▶ [Directions]:
Go through the records and extract every line with the word "Task".

▶ [Input data]:

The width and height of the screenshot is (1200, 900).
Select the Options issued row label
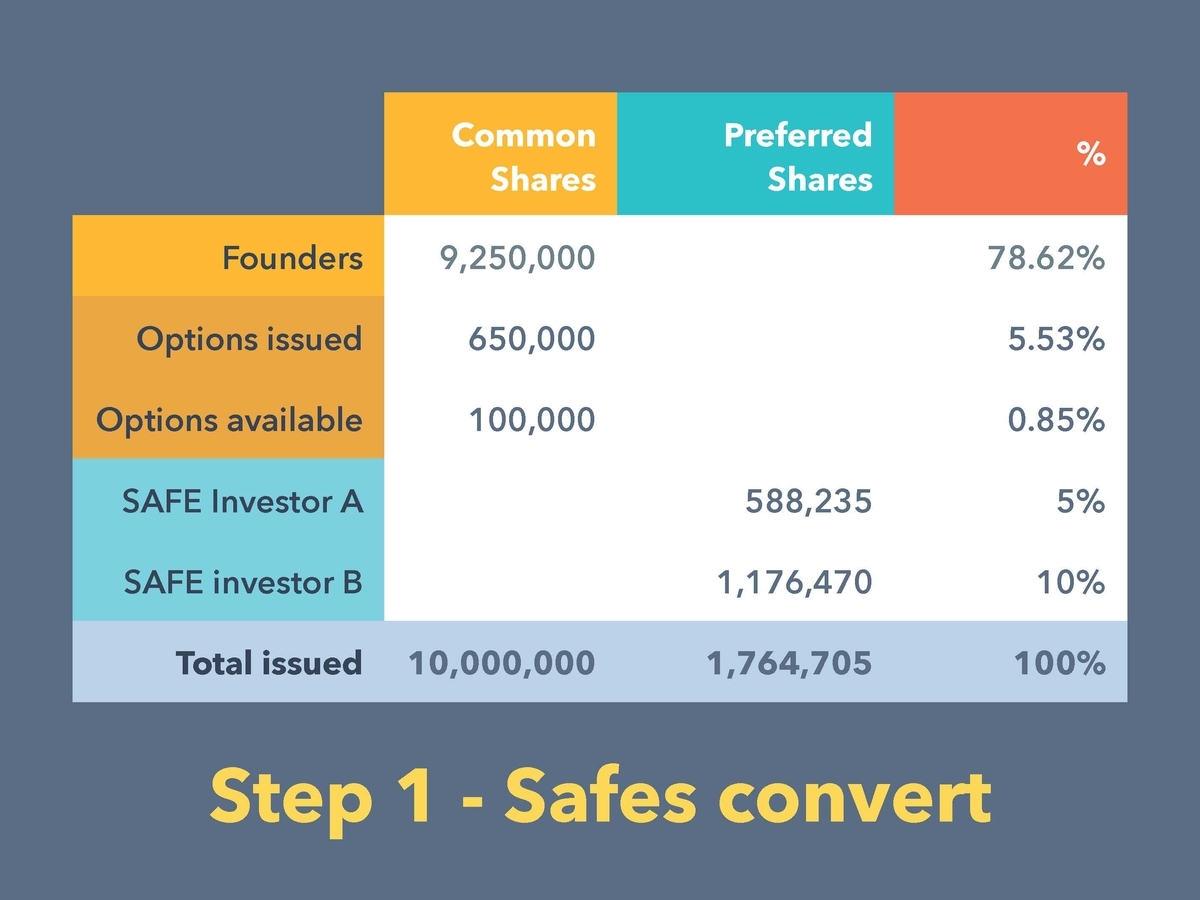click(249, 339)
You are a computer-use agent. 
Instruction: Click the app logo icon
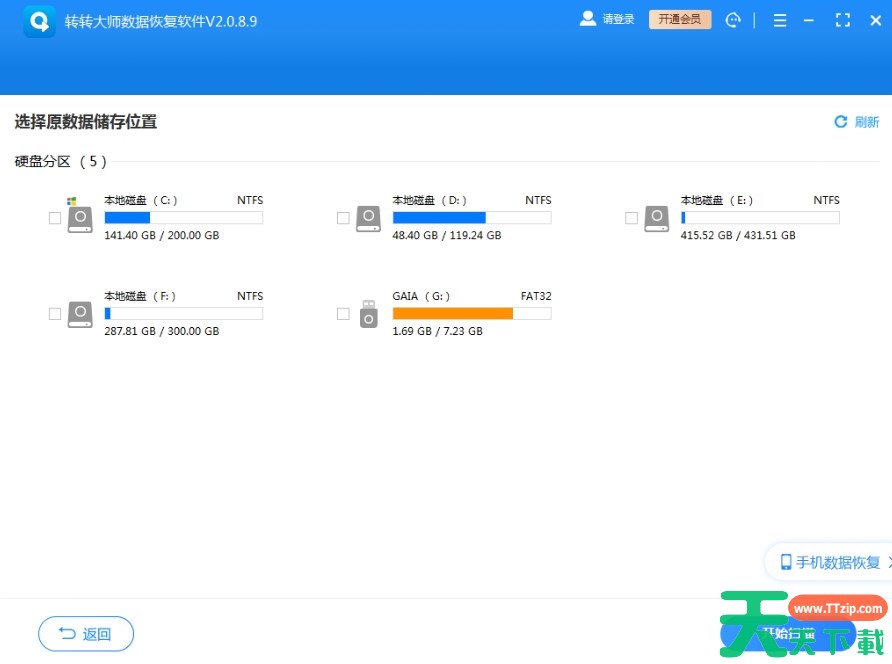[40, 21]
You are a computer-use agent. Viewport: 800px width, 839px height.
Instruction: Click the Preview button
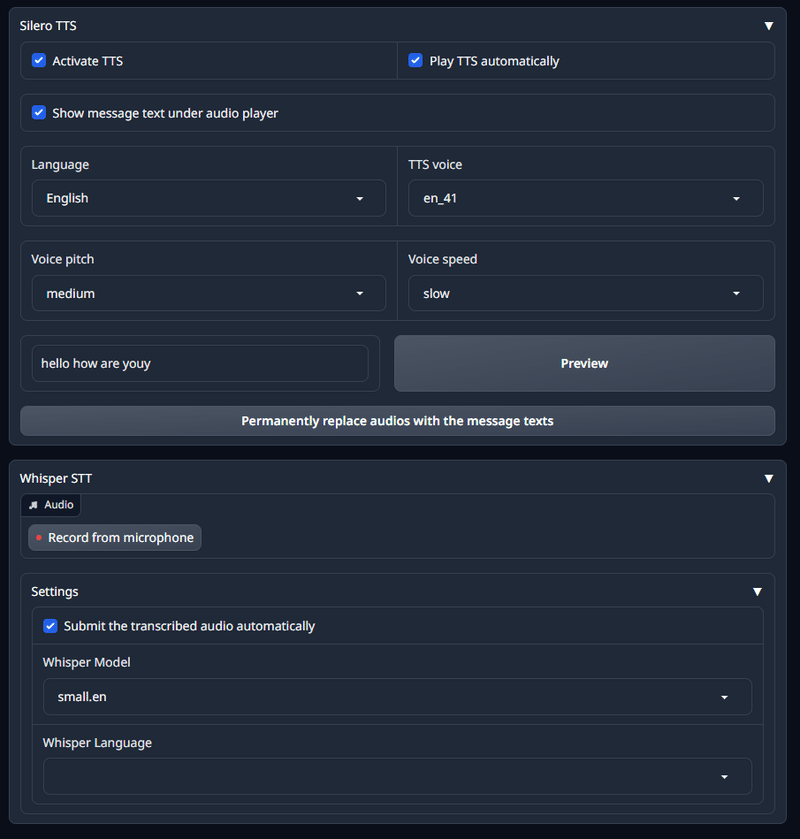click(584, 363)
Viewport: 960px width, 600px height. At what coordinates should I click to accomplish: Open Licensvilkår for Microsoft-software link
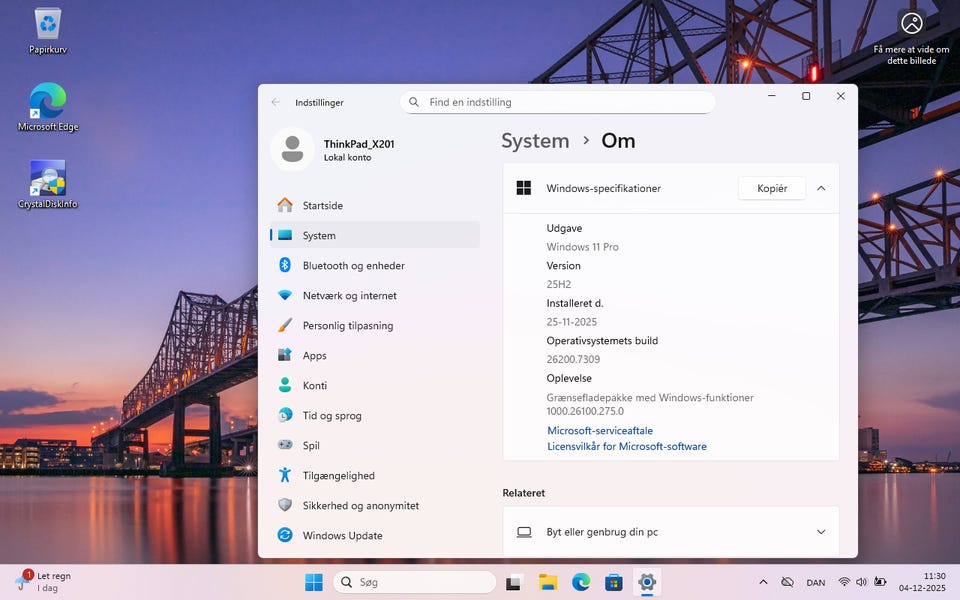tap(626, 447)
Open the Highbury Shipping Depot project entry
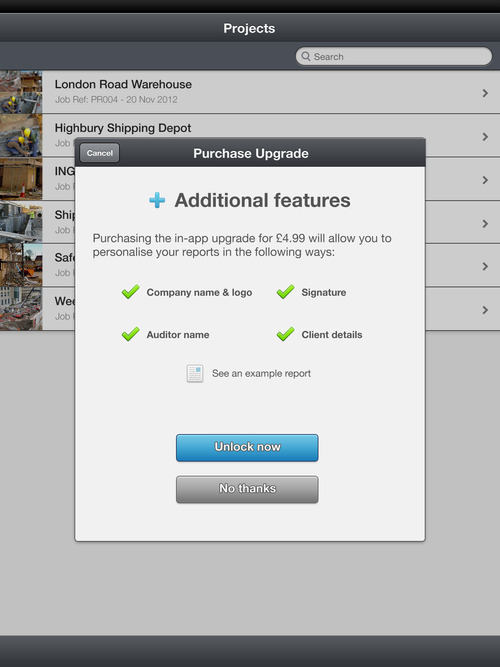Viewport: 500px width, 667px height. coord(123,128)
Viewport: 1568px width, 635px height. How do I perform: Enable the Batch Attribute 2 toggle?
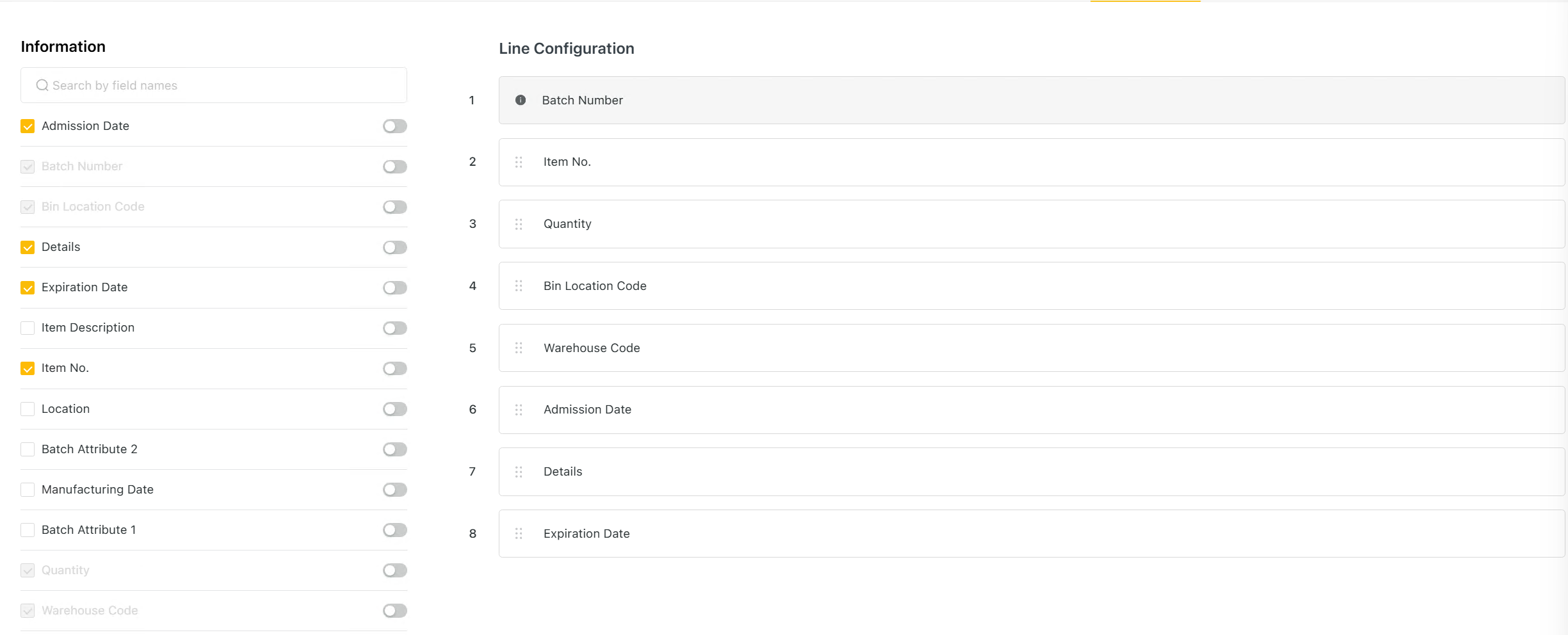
...
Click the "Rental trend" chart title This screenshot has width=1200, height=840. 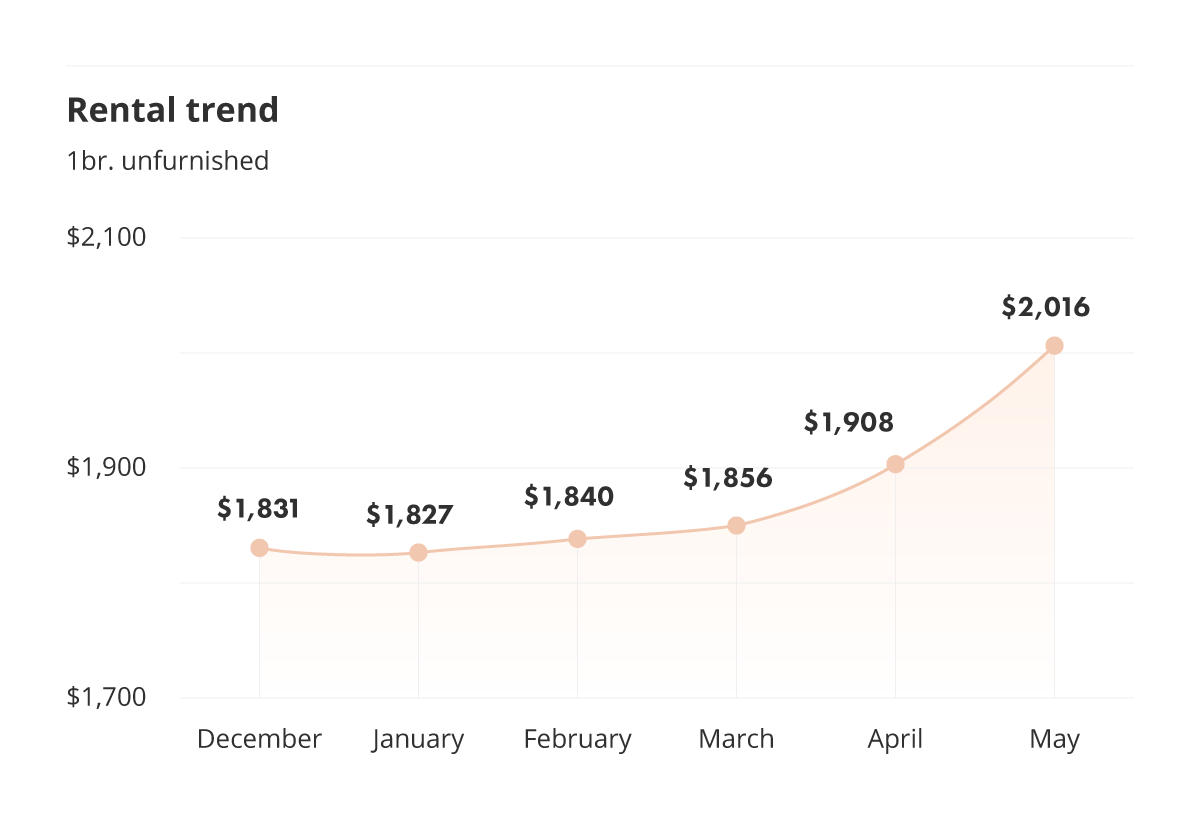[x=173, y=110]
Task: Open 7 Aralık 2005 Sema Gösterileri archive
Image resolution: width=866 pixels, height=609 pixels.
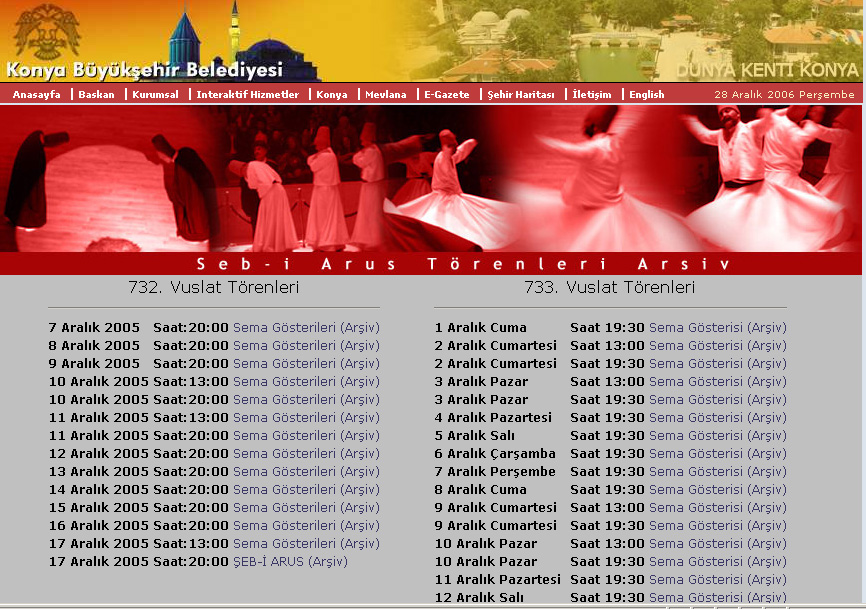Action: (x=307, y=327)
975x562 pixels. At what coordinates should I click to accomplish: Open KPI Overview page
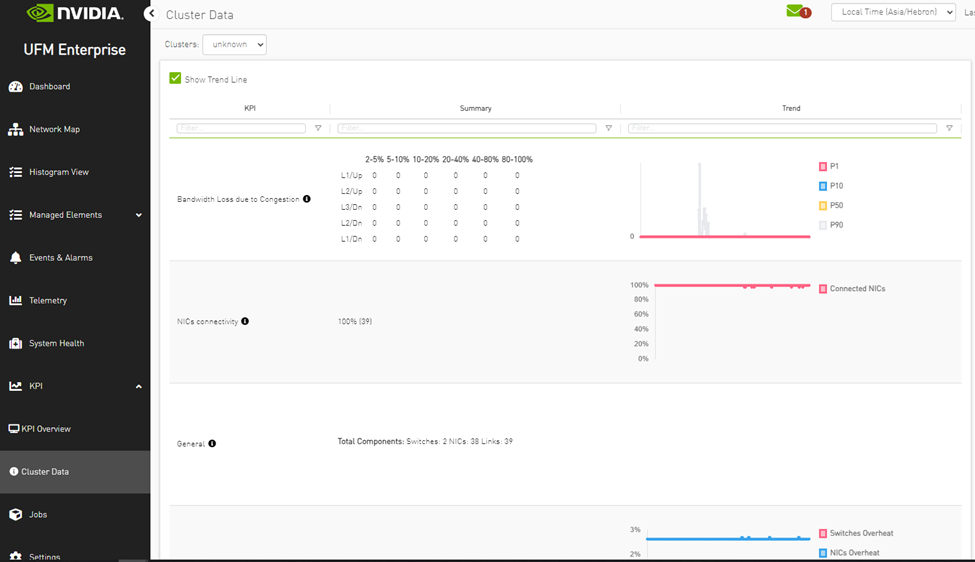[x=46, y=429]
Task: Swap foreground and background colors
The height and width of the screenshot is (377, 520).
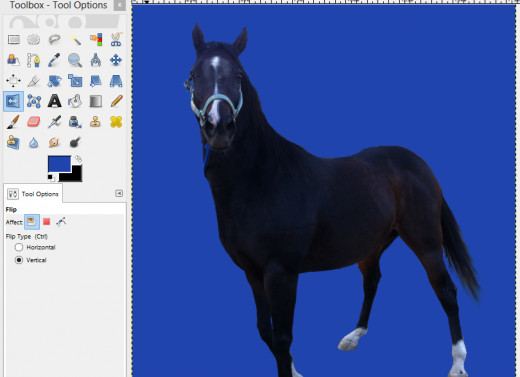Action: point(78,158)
---
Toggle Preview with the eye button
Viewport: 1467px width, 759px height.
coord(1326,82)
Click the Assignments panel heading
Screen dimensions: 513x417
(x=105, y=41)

▶ [Written response]:
Task: Open 7 Aralık 2005 Sema Gösterileri archive
Task: Swap foreground and background colors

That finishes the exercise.